In Yam Lau’s video projection a house builds and unbuilds itself. Its space of visuality also is seen to build and unbuild. This house, this model, a pavilion that Yam Lau’s projection draws, appears always to have been so, an unfolding infinitude. It simply draws and redraws itself in endlessly dissolving moments, in perfect synch with so much of what is around us; when we listen we hear something Bachelardian, a poetic moment. In its rotations, Lau’s house is built with walls consisting of evolving and dissolving screens projected directly onto a wall. His imagery is largely made of other screens that dissolve into one another. These are layers that multiply endlessly, the screen being in this way simultaneously a medium and content, interchangeably transparent and translucent. The windows, the framing, the screens, the scaffolding, the doorways and such are all simply layers, each perpetually revealing their implication in the other. A screen is what comes between, a medium, a veil that, in obscuring, may also reveal. For Lau, it includes an aspect of traditional Chinese culture, the screen having widespread significance in both painting and building. On the other hand, the space we are watching suggests an autonomous and non-human time space, an ambiguous, uncanny, machine space such as we saw in 2001: A Space Odyssey.

“Between Past and Present: Lived Moments in Beijing” proposes to bring digital design capabilities into proximity with traditional concerns such as memory, home, building and the question of time’s movement, which is also the question of mortality—the answer to the question of what could be between past and present.

“Projection” is a term carrying a strong sense of temporality, that of planning, imagining, building, imposing and remembering. In Lau’s past works these also typically exist in revolving layers of superimposition. The boundaries of the work become pertinent, this being an illuminated wall drawing, a drawing done with shadows on a wall, a memory space most people carry forward from their early childhood, a contemplation with which to occupy oneself while waiting to fall asleep. In this case, the wall is both screen and built space.

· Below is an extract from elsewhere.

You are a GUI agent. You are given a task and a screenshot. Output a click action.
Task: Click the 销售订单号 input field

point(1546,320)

Yam Lau, Between Past and the Present: Lived Moments in Beijing, installation view. Digital video animation, 2012. Courtesy Katzman Kamen Gallery, Toronto

Lau counters the desire for home as permanence, for what is fixed, a secure(d) site. However, the house and home that Lau proposes in this particular housing project doesn’t seem to offer that kind of stability and protection at all, being drawn and redrawn perpetually, favouring a finally “full/void.”

Surrounding Lau’s house there are scenes of reverie, quiet waters lap at the edges of this house that floats like an island and that at other times seems to be drifting through a starry night complete with sickle moon. Of course, in this case we can’t miss recognizing the faux treatments that protect us from falling too far into one or another moment. The stars are clumsily out of focus; the waves on this water are softened with devices adopted from the tools of this relatively simple deployment of CAD technology.

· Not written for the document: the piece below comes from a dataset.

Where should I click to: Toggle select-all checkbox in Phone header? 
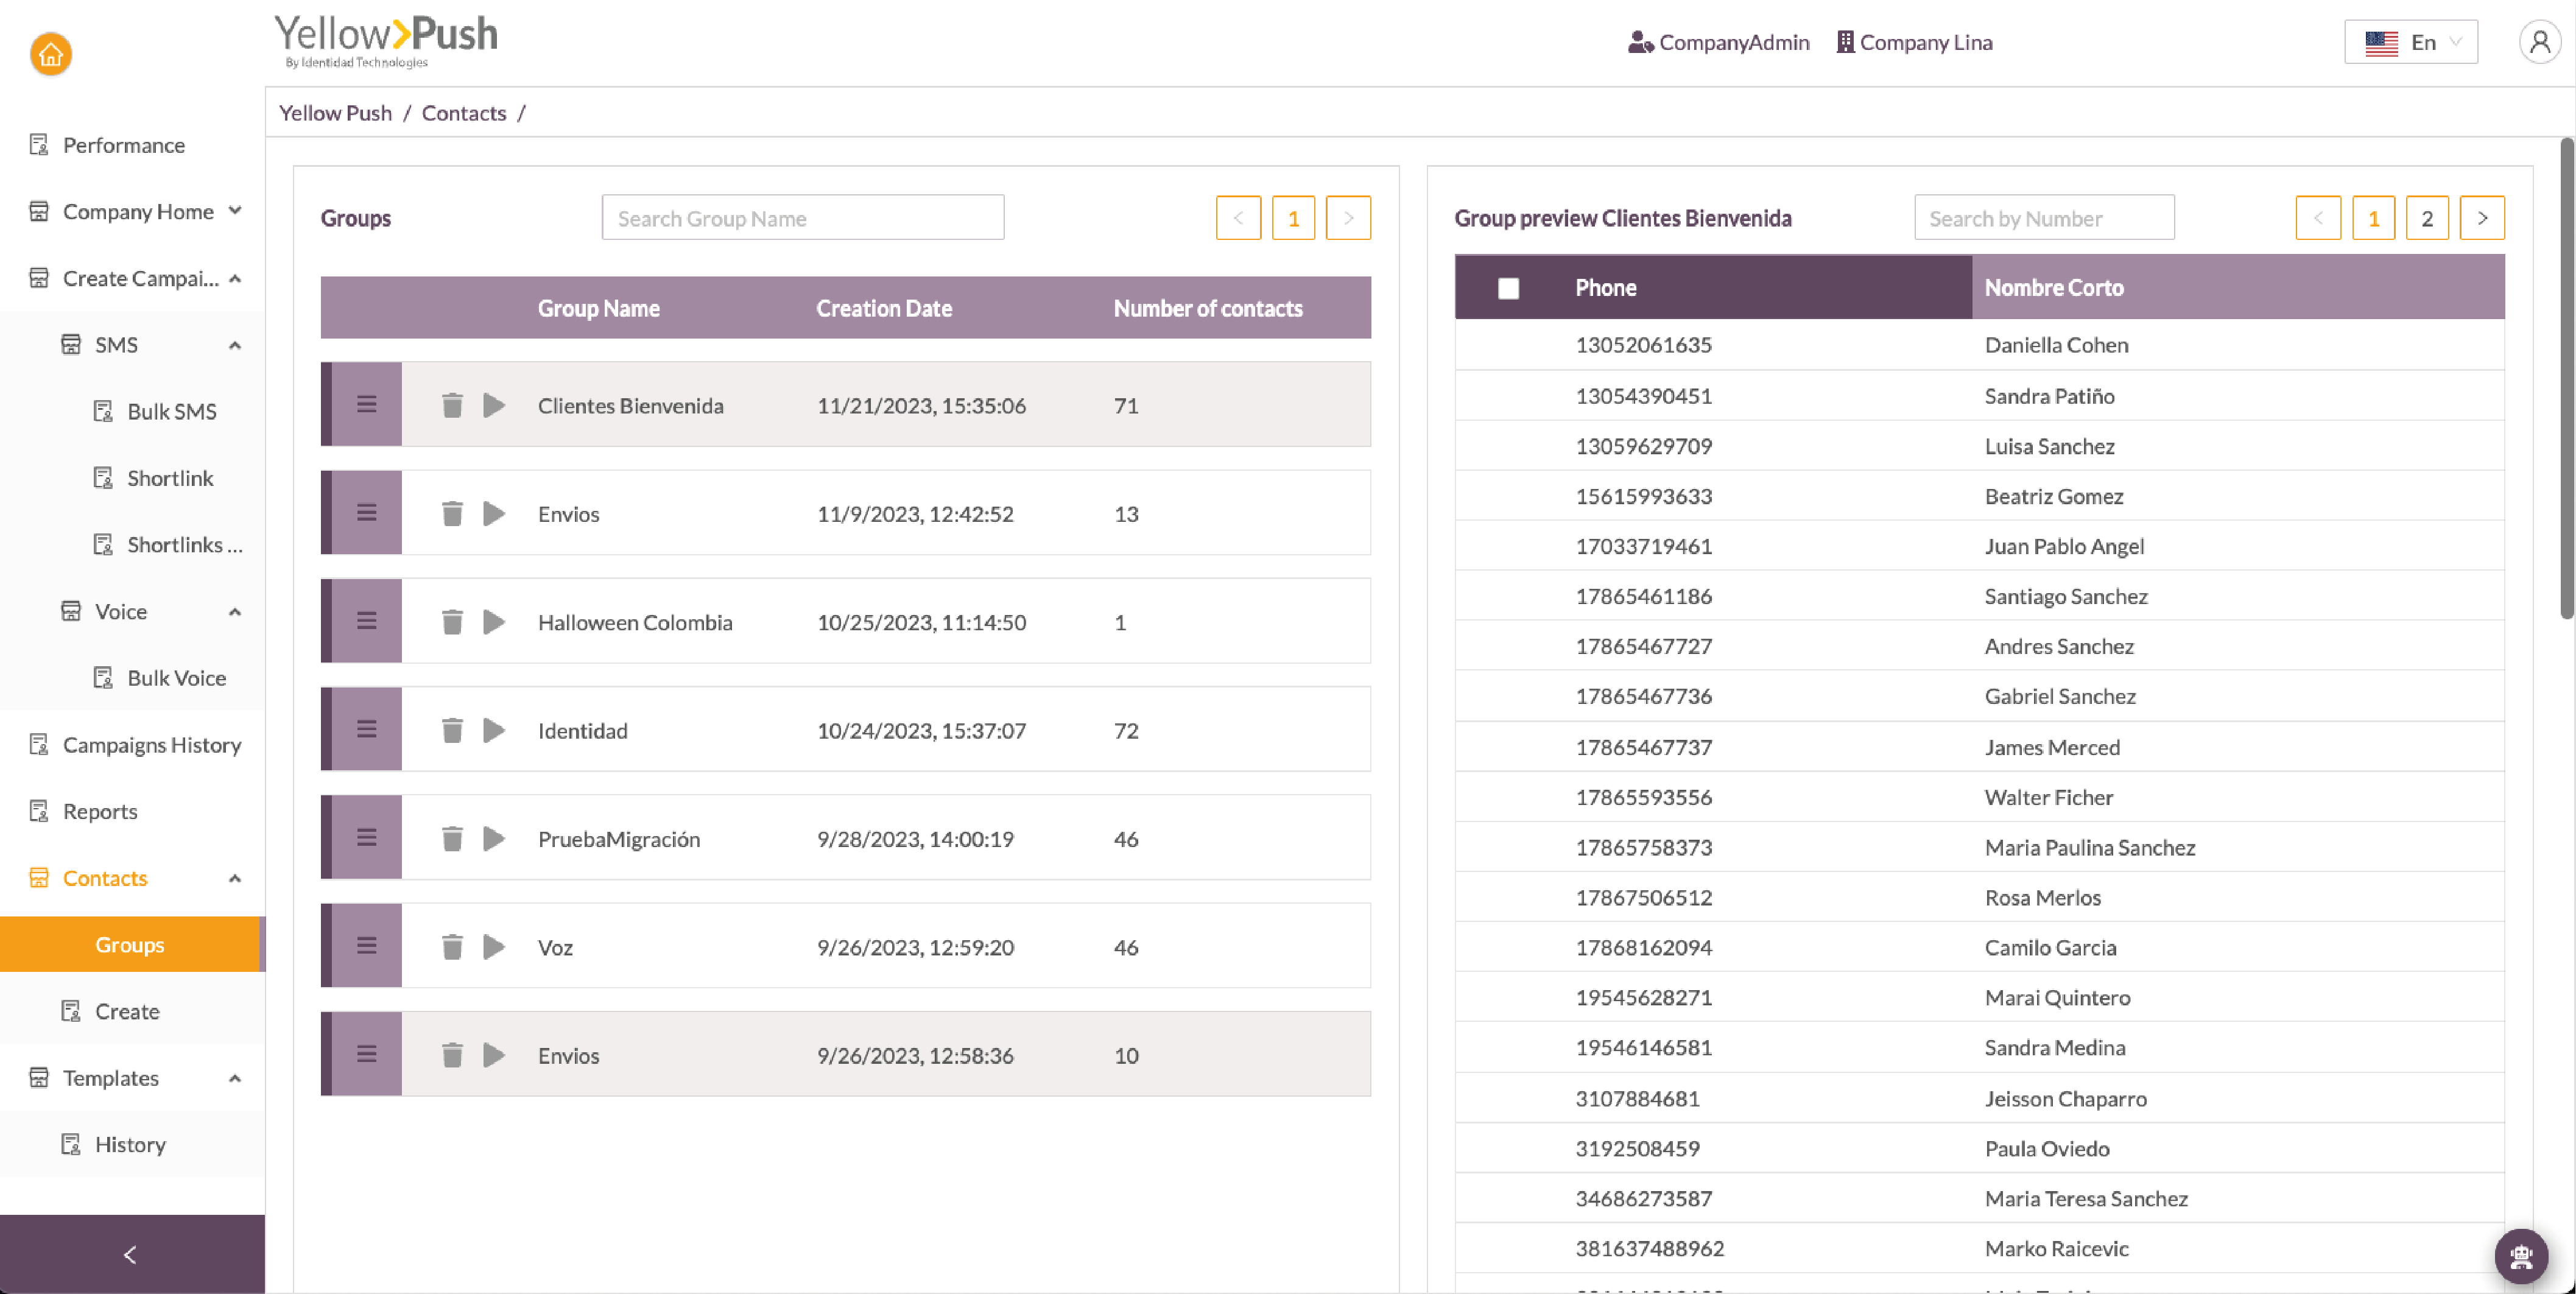pyautogui.click(x=1508, y=288)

These images of contemporary street life in China collaged into the grids of ever changing webs may be memories from a Beijing childhood, displaced in time. We depart from the realm of an idealized China when the present moment of today’s busy street life bursts in with all the noise one would associate with life in a modern industrial giant. Lau inserts actual scenes into the CAD drawings, marking the claim to a “now” in the ideal space of the projection. As screens within screens, transparency within opacity, inside within outside, Lau’s building erases as it goes, neither process gaining on the other, leaving us in the tranquility of a walled garden, somewhere.

Unlike conventional film viewing, Lau attempts to give us not a static object but the dynamic activity of viewing. His focus is on our role as viewing subjects. Although there is apparently complex technology in his installations, Lau’s video undermines any display of technological power, his video often displaying its own internal limitations, such as, for example, the strobing shadows that mark the limit of the computer’s capacity to render movement, or the misalignments that occur in various overlappings. The tools of digital imaging are made discreetly visible inside this imaging field while the work reveals itself as a revealing of its own processes of construction. Where Lau leaves us, in this space between past and present, is in a place of ambiguity, a place of the serious tension that arises between our human and our technological being. Lau’s project seems to make this a place where the challenge is posed and made liveable by way of our relationship with the past, a futural home in time, time as the place of dwelling. ❚

“Between Past and Present: Lived Moments in Beijing” was exhibited at Katzman Kamen Gallery, Toronto, from November 24 to December 22, 2012.

Stephen Horne lives in Montreal and France.